Employment is at a high point. Joblessness has been touching long-time lows not seen since 1974.

There are some possible dark clouds – job vacancies advertised on Reed, the country’s most popular recruitment website, have fallen sharply.

Ruth Sunderland says that employment is at a high point with record numbers of women in work and wages are rising ahead of inflation

But record numbers of women are in work and wages, having stagnated for years after the financial crisis, are rising ahead of inflation – so why aren’t we happier?

Some people believe it is too good to be true, and that the Government has somehow been cooking the books. It hasn’t. One theory is that the figures have been distorted by zero-hours contracts and other poor-quality employment. This is simply wrong.

The number of people on zero hours has grown, but not at the expense of full-time jobs, which have also increased. Employment would be nudging record highs even if all zero-hours workers were excluded from the reckoning.

One school of thought is that employers are reluctant to invest in plant and machinery in case the economy blows up, and have chosen to invest in staff instead, since unwanted workers can be fired relatively easily.

Amazon is a big generator of employment: it plans to create 2,000 jobs in the UK this year

Amazon is a big generator of employment: it plans to create 2,000 jobs in the UK this year 

It is true that thousands of jobs are under threat, including at the Honda car factory in Swindon and British Steel in Scunthorpe. On top of that there is the bombed-out retail sector, where 164,000 jobs are forecast to go this year. In the past couple of days, staff at Deutsche Bank in London have filed out clutching boxes of possessions in scenes reminiscent of the fall of Lehman. At teetering Thomas Cook, staff are at risk too.

We have, however, become better at saving jobs. Bankruptcy processes can allow firms to continue trading if possible and, when big local employers go under, Government help is extended.

High-grade jobs are being created. Ocado, to name one, is taking on hundreds to research innovations for online shopping.

And whatever one thinks about Amazon, it is a big generator of employment: it plans to create 2,000 jobs in the UK this year. These are not just warehouse pickers and packers but engineers, data scientists, software developers and machine learning experts. In fact, skills shortages in sectors from engineering to financial services are a bigger risk to the economy than unemployment.

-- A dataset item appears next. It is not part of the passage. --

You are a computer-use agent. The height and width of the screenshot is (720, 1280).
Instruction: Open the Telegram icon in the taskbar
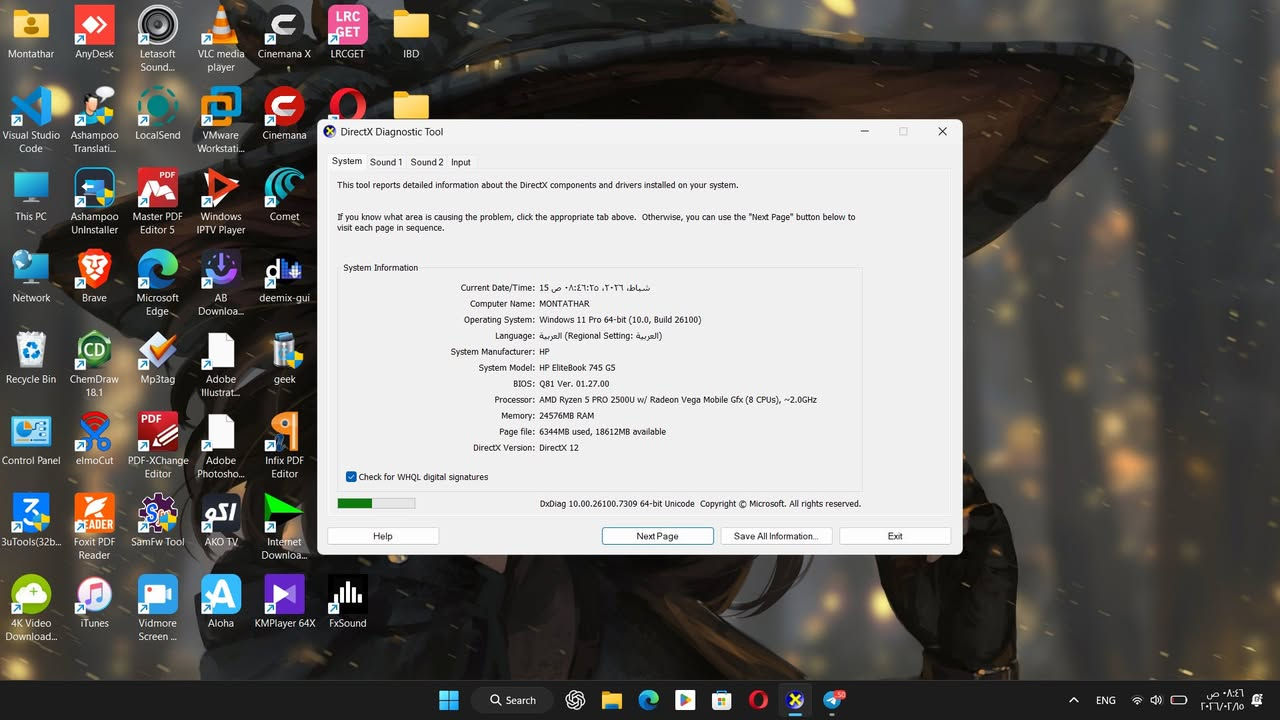pyautogui.click(x=832, y=700)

Can the positive jobs news continue? We have to hope so. But there is no escaping the fact that business investment and productivity are weak. If that continues, at some point it will take a toll on employment.

For now, if we accept employment is a real bright spot, then why isn’t there more optimism? Brexit is an obvious factor, but there is something else. Perhaps it’s because the accepted rewards of a decent job have become much more elusive.

In the past, it was a passport to a house, a pension and a solid future. Not so now.

Property prices are still prohibitively high for many and final salary pensions are vanishing. Ultra-low interest rates and QE have inflated assets, torpedoed pension savings and helped engineer the enrichment of the old at the expense of the young.

Even with a buoyant jobs market, the prospect that younger generations will be worse off than their parents doesn’t foster optimism or confidence.